Thoughts upon those soaring peaks!

During my week long stay at Leh, I had numerous thought bubbles that I wished to capture. However, due to preoccupation with various important things that come up during a trip like that I could only pen down four such meandering bubbles. For much of my thoughts, it does not make much of a sense, but then senselessness often is the only refuge worth aiming for.

1) Mountain talk!
2) Mountains and the story of lost love!
3) Mountain drive!

4) Mountain Kings, and Viking snow caps



Mountain talk!

Years ago, I love you was all that there was to the world. The words were revolutionary. But now, these are just words. Two mountains, standing next to each other. Some like soul mates. I wondered how after years of togetherness they would recall how their togetherness came to being and how they through centuries grew together. “I met you as a stranger, I said something, you said something, and in middle of that conversation I wanted to spend my entire life with you. Next to you, forever.”
While some like sworn brothers. They would have started out as, “I will be taller than you. Oh really! Well I will be snow-capped, you grow all tall, I will be broad and snow flushed. Alright! Whatever, let us get a couple of drinks and block them ravenous winds from passing through.” And then they grew around and alongside each other over unending cycle of time and space.
Mountains and the story of lost love!
During my week long getaway, there were moments that I used steal for myself and my own thoughts. And in some of those moments I would think of stories that I have never heard before. I would think them to flesh and blood in my imagination. One such day, when I was talking a long walk into the Leh market, a story called out to me.
“A very long time ago, when the sun and moon were not named, when the wind didn’t know which way to blow, when the water didn’t know whether to flow up or down, there were these two young lovers—Alaya the princess of fragrance and Him the god of wind. They were the only two folks on this beautiful land. They used to spend their evenings looking at the setting sun and would be back again to honour the rising sun in the morning. Days, weeks, months, years, centuries and millennia passed and they kept at their simple routine and filled the mountains with beautiful fragrance of love.
Then one day, the first man, a traveller reached Leh. He witnessed the wondrous dance of the lovers; he revelled in their romance that filled the air with mesmerizing fragrance. He presented himself before the lovers and sought their audience. He shared stories of his travel from a world that was far away and far different from this beautiful land. He urged Alaya to give away a part of her to him so that he could take her fragrance back to the world from where he came from. He cajoled them to this end and promised that in return he will give something that will always stay with Him. The lovers agreed, and the traveller took a small portion of Alaya into his glass vial. Instantly, Him started to feel a new feeling. It was the feeling of missing Alaya, as in the glass vial there was no air—Him, the god of Wind, did not understand this feeling but it grew on him over time, forever.
The traveller went back to his land and shared the fragrance with his world. The men and women in his land had never experienced something as powerful as Alaya’s fragrance. Soon the little vial with her fragrance was not enough for the traveller’s world and the greedy men and women travelled through the difficult terrain to source more of Alaya. They came and trapped her in large jars, bottles and what not. The more of her they took away, the more Him started to miss her until the day came when there was no more of Alaya left in Leh, except in Him’s heart and in his yearning for her. Until this day, he yearns for her in those solitary mountains. A tale of unending and lost love.

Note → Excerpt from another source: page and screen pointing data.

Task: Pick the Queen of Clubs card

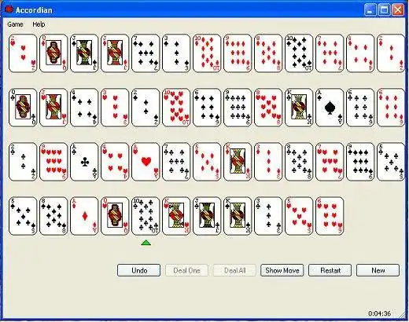Action: 23,108
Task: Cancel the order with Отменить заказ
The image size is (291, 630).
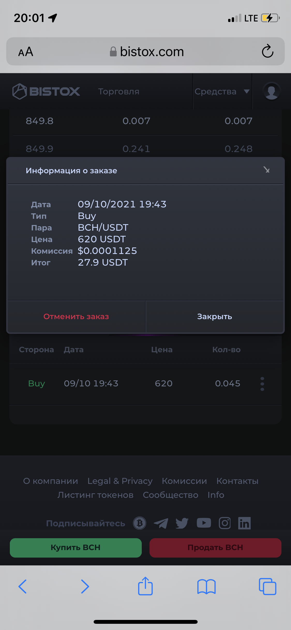Action: [76, 317]

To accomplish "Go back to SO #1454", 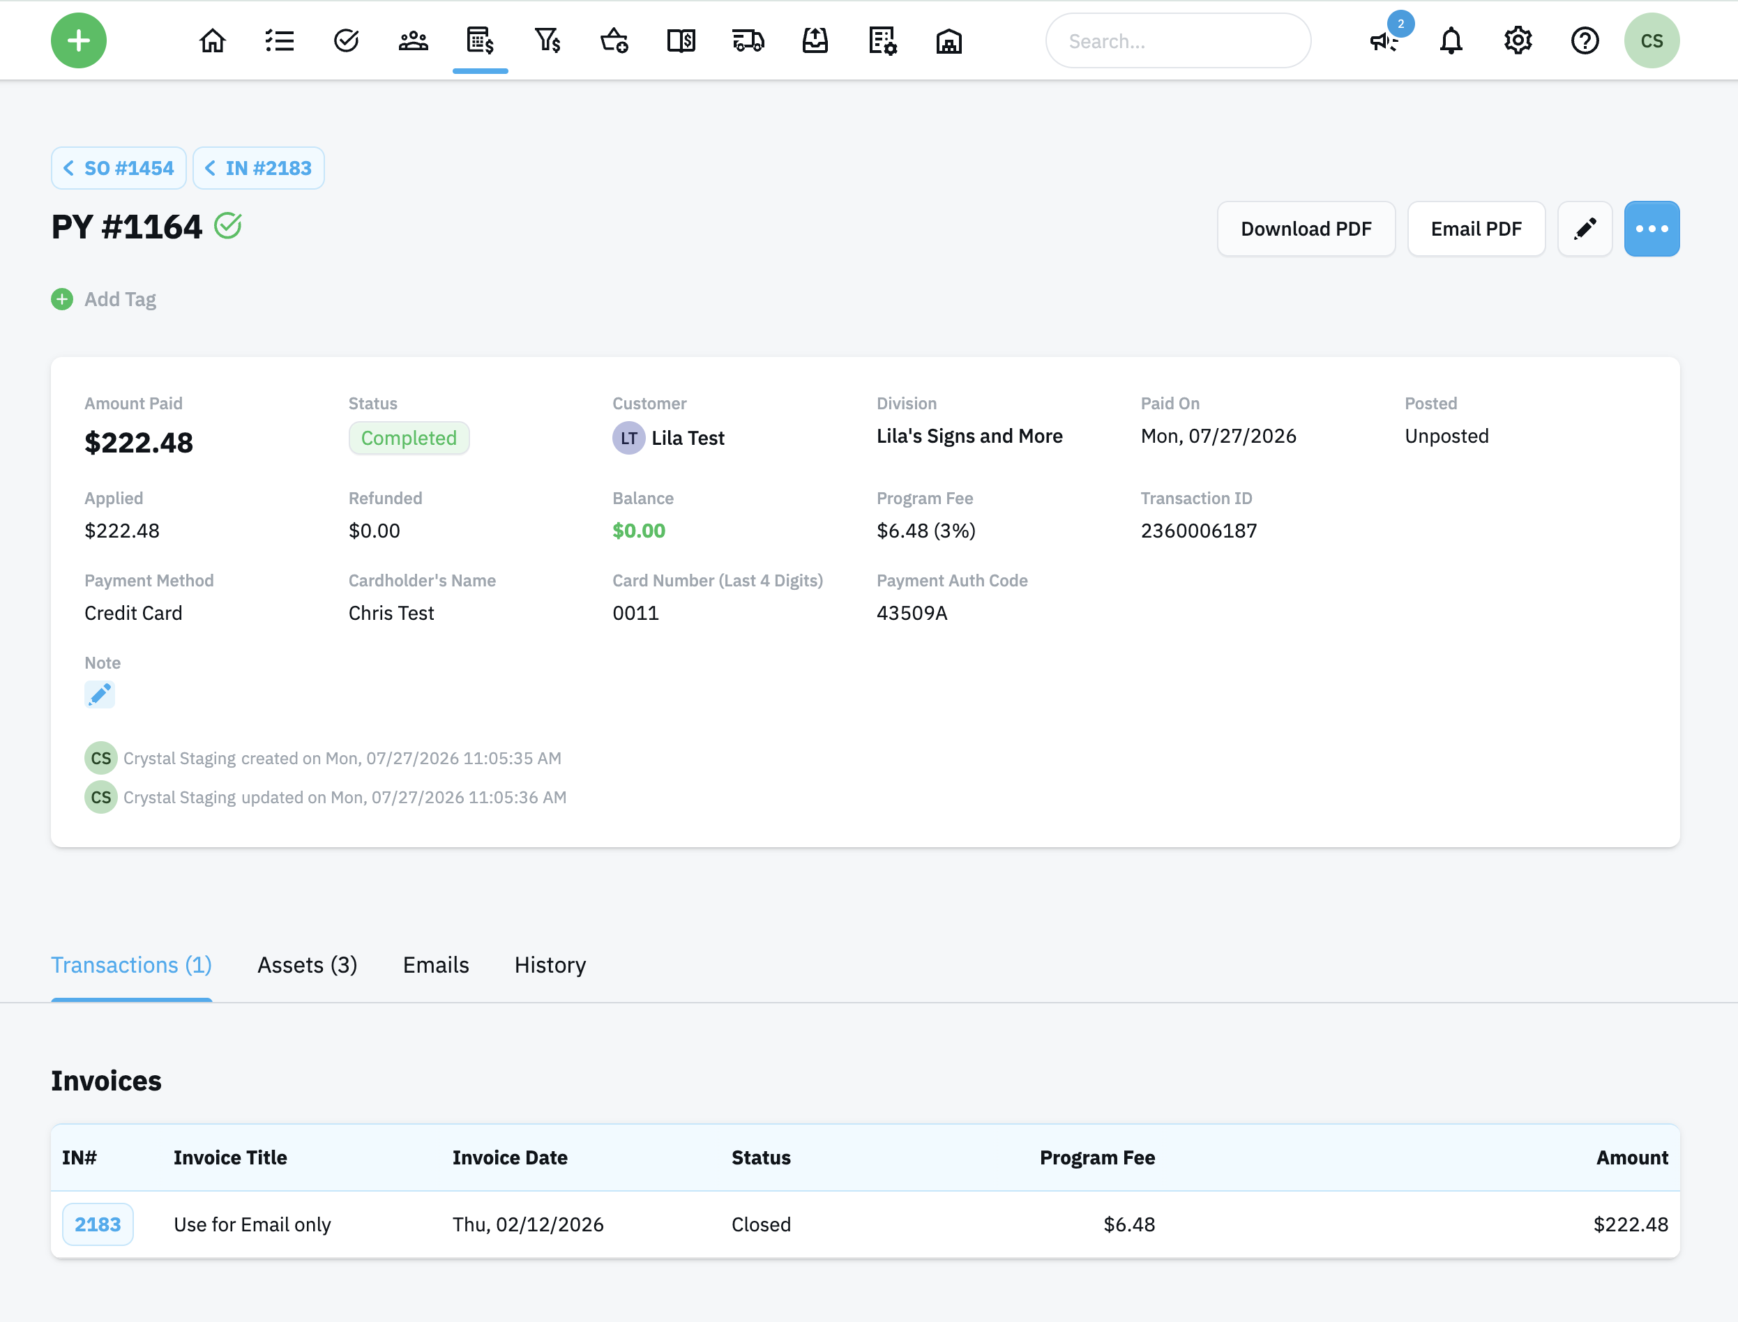I will pos(119,168).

This is the story of Alaya and Him, the story of Him and Alaya—the story of Himalaya!

Mountain drive!
Going through the meandering mountain terrain, my feeling to return back to civilization faded at an exponential rate. I wanted the drive to never end, I mean never. I felt utterly empty, and in a neutral sense. No desire, no expectations, no nothings. Just being at the moment. Soaking all that was around like a sponge. The senses were first enamoured and then were slowly numbed. Life back in the hustle-bustle of the city seemed futile. The linkages and attachments to life’s semantics were unreal. No matter how beautiful, or how rooted I was to people, experiences, or my way of life back home, that drive made me feel like receding into a dot. A dot! That’s what life seemed to me. The ups and downs , the peaks and troughs, the joy and sadness, the wave of success and the treacherous chasm of failure. All these evened out to a dot for me at that moment.
Mountain Kings, and Viking snow caps
I couldn’t stop myself from being awestruck by the big brothers of hard rock—literally. The drive to Pangong Lake was five hours plus and all my eyes saw were these monstrous mountains, these legends, that monumental demonstration of over-bearance. They stood there, as if in guard; no, no, not as if in guard, but perhaps just stood there for that’s what they preferred doing. These mountains of Ladhak, amidst the bareness of the desert, rose high and broad sombrely announcing their stature.